I know there are a lot of regular followers of this blog and as I’ve said it seems as if I’ve just about “maxed out” on finding new content and the blog as been languishing. I feel guilty about that but I also don’t want the blog to die.
What inspired the blog was my idea of retiring to Panama (I’ve been working on that and have received my Pensionado visa but my inability to sell my Boston Whaler Revenge has been keeping me in Fort Lauderdale.) and building a shanty boat to live the last of my days in the Bocas del Toro Archepelego. I have bought plans and have a couple of boats in mind. But I doubt they’ll ever get built for several reasons, not the least of which is financial. Another reason is the ability to move a houseboat/shantyboat from one place to another. You need an engine and an engine needs fuel and fuel is expensive in Bocas and it isn’t going to get any cheaper. I’ve looked at the possibility of putting a sail and lee boards on the thing but hours, days and months of reflection combined with over 30 years of professional boating experience tells me that isn’t such a good idea. Not that it couldn’t be done, but just not one of the greatest light-bulb above the head ideas in the long history of nautical ventures.

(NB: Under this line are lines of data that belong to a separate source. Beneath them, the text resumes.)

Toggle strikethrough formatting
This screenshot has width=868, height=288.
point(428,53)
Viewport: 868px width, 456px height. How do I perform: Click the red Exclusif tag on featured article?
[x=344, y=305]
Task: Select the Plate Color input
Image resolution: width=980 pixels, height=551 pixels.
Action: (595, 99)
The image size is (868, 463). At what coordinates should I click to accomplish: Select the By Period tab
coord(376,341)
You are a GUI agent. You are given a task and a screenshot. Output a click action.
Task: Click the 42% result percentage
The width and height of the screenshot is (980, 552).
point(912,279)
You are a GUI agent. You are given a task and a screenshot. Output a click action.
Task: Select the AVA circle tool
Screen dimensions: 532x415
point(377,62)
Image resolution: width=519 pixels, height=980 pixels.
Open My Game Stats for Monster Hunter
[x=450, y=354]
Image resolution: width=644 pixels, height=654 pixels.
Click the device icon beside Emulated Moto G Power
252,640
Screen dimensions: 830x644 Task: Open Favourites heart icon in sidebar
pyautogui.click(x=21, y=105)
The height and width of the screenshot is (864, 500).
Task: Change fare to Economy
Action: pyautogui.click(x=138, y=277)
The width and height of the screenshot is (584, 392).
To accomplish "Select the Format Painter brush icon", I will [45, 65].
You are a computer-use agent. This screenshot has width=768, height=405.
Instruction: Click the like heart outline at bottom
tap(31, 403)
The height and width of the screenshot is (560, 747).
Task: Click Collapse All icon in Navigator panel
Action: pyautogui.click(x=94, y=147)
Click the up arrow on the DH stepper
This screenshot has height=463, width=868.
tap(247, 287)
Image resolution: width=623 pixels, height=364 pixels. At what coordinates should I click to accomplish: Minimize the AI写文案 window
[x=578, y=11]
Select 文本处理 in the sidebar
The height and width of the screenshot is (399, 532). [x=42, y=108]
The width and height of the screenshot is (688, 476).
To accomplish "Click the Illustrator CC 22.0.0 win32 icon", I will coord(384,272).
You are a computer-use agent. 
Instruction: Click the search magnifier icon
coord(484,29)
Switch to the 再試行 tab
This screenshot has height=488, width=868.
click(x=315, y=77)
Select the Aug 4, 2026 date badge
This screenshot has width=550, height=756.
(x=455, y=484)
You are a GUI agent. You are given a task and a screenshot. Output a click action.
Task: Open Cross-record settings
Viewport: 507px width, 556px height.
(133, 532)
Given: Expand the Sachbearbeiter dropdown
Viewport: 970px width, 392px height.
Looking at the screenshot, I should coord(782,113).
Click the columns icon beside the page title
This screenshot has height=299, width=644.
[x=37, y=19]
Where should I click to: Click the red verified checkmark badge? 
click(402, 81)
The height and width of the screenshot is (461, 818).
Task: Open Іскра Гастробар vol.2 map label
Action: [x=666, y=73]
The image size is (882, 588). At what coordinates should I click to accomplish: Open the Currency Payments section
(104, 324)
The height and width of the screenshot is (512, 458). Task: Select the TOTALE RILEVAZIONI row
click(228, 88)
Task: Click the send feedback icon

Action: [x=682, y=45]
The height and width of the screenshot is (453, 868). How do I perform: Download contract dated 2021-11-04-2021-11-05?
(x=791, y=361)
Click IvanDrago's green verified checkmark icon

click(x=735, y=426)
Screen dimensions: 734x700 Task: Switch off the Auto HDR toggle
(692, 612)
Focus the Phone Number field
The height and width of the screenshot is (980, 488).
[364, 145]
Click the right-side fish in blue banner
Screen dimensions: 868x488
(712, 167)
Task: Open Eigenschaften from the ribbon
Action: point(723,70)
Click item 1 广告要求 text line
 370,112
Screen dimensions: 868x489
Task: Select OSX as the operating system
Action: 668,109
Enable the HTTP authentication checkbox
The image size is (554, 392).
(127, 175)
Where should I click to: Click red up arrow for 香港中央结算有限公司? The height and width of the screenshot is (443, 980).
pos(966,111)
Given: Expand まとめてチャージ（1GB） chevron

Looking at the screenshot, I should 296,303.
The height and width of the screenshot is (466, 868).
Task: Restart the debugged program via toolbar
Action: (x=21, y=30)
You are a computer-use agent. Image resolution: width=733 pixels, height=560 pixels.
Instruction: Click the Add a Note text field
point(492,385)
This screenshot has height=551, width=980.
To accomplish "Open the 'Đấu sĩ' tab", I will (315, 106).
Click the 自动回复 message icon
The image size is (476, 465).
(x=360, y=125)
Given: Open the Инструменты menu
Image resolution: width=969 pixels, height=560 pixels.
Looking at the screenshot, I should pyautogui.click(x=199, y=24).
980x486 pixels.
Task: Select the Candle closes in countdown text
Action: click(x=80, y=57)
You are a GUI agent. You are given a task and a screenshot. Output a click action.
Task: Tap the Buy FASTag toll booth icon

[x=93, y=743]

I grew up in austere New England and honestly am the descendent of real Puritans who, while they didn’t come over on the Mayflower, actually knew people who did. Both sides of my family were ensconsed in Massachusettes and then coastal New Hampshire and Maine and were among the first to be stealing the land from the natives. With that heritage and a lifetime of living on the edge of poverty I embrace minimalism naturally which is probably why I’m so attracted to the whole concept of shantyboats.
But I’m also a sailor. I worked professionally as a captain for nearly 20 years and spent another dozen repairing and restoring boats. I ran an 85 foot ketch on the French Riviera and the Spanish Costa del Sol for three years before sailing across the Atlantic in ’91. That’s really not a big deal and no great feat of navigation is involved. After all, in the Atlantic if you sail due east or due west eventually a large continent will appear.
When I returned to the States after my European adventure I bought a beautiful 26 foot Kaiser sailboat (hull #24 of 26 built) that I single-handed from Fort Lauderdale to Mexico, Belize and the Rio Dulce in Guatemala and back on a nine-month vacation. Although the houseboat idea has been rolling around in my mind for a long time so has another one. That of buying a sailboat and sailing it down through the Bahamas, through the Windward Passage and on to Panama. And as I keep lowering the price of the Whaler the size of the boat I would do this with keeps growing smaller.
But that’s not really a bad thing. I’m looking for another good adventure and lots of circumnavigations have been done on small vessels. http://www.microruising.com/famoussmallboats.htm About three years ago I had the money in the bank where I could have bought a 30 foot boat and done the trip. I should have but I didn’t and with the recent economy I no longer have the money.
Here is my thinking at the moment.
Buying a boat rather than building one has the advantage of an already existing boat generally has a lot of “stuff” with it…spare parts, compasses, etc. Things you don’t have to go out and buy.
A smaller boat fits in with diminishing physical condition. I had a heart attack a year and a half ago and a life time of abusing my lungs with smoke leaves me sometimes short of breath. I can handle a small boat a lot easier than I can one of even 30 feet.
I am going to expand this blog to include small, minimalist sailing craft as well as houseboats and shantyboats. The change will be made in the next couple of days. I hope you’ll continue to enjoy the blog in its revamped form.